Al Qaeda's interim leader is Saif al-Adel, who has long played a prominent role in the group, according to Noman Benotman. Benotman has known the al Qaeda leadership for more than two decades. He was once a leader of the Libyan Islamic Fighting Group (LIFG), a militant organization that used to be aligned with al Qaeda, but in recent years renounced al Qaeda's ideology.
Benotman told CNN that based on his personal communications with militants and discussions on jihadist forums, al-Adel, also known as Muhamad Ibrahim Makkawi, had been chosen interim chief of al Qaeda because the global jihadist community had grown restive in recent days about the lack of a formal announcement of a successor to bin Laden.
I can understand that. You always want someone to look up to, and someone who knows how to fly planes into buildings.
According to Benotman, this was not a decision of the formal shura council of al Qaeda, because it is currently impossible to gather them in one place, but was rather the decision of six to eight leaders of al Qaeda in the Afghanistan-Pakistan border area. Al-Adel was already one of the top leaders of the group.

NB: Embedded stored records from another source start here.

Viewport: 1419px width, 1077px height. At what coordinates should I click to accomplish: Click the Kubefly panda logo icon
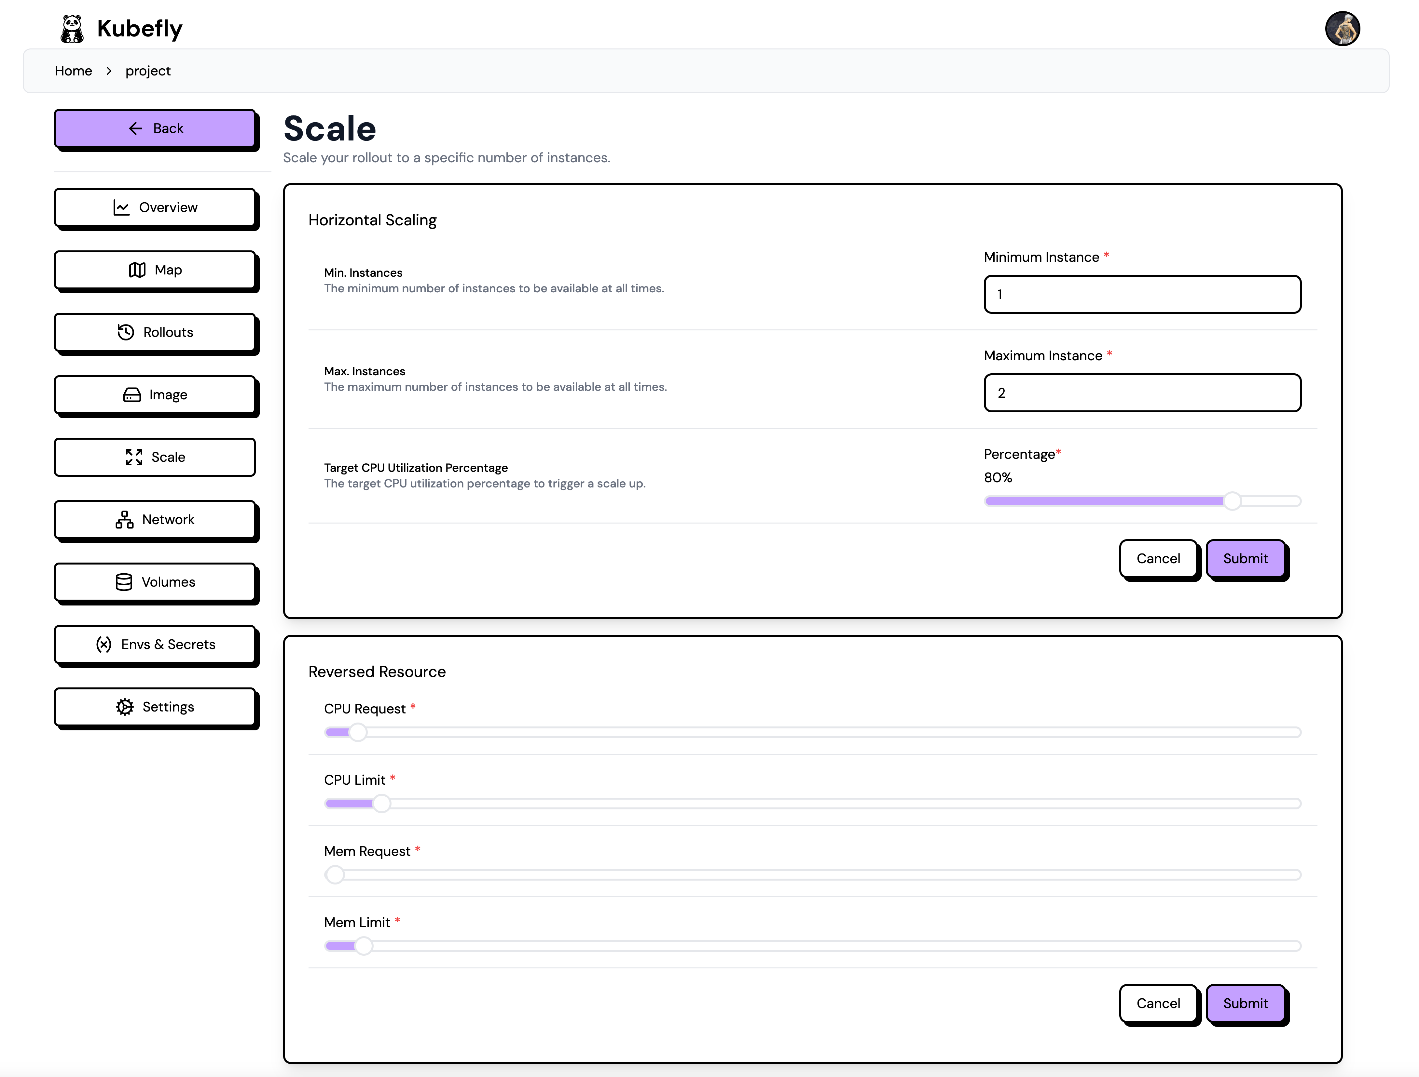tap(72, 29)
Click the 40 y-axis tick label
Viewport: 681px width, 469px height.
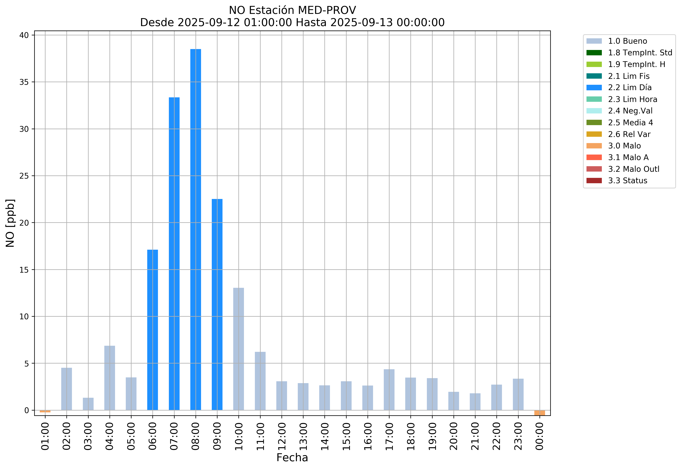coord(24,35)
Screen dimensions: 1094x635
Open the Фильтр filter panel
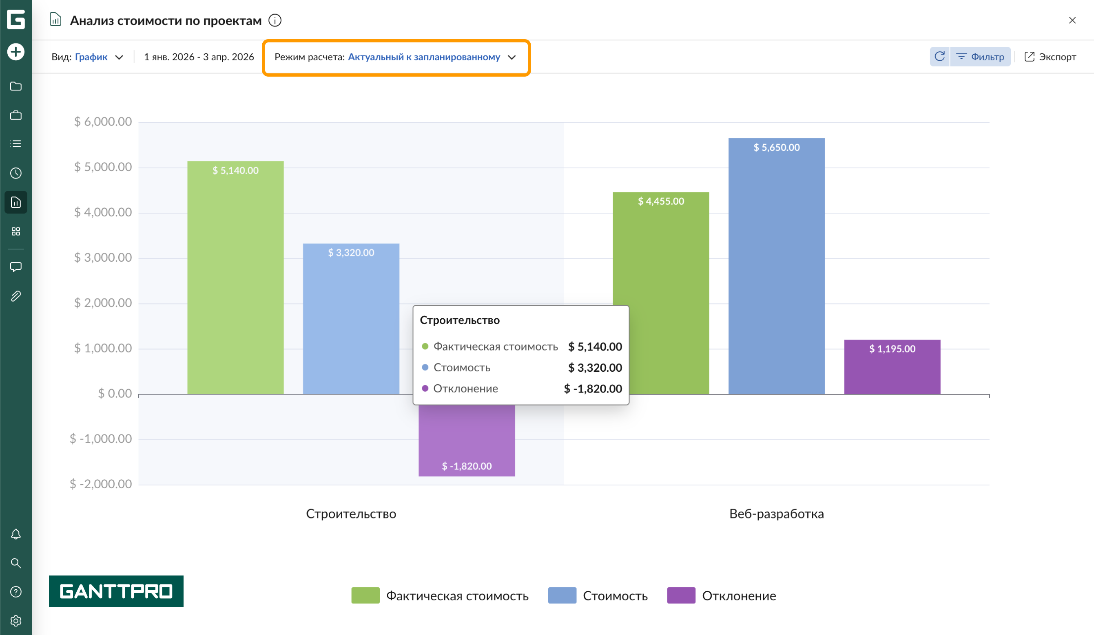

COMMENT: One of the great myths that some have lived by is that Al Qaeda was about bin Laden. Al Qaeda is about an ideology, and Americans still haven't absorbed the implications of that ideology. In part this is due to the nature of mainstream media reporting, which emphasizes what people are against, rather than what they're for. Recall that, after 9-ll, some American hand-wringers wandered around asking, "Why do they hate us?" It's one of those questions the left loves to ask, for it puts the focus on our alleged sins. What we should have been asking is, "What do these people stand for? What kind of world do they want?"
If we apply those questions to the current "revolutions" in the Arab world, the answers that come back can be pretty frightening.
Al Qaeda survives bin Laden because its ideology drives it.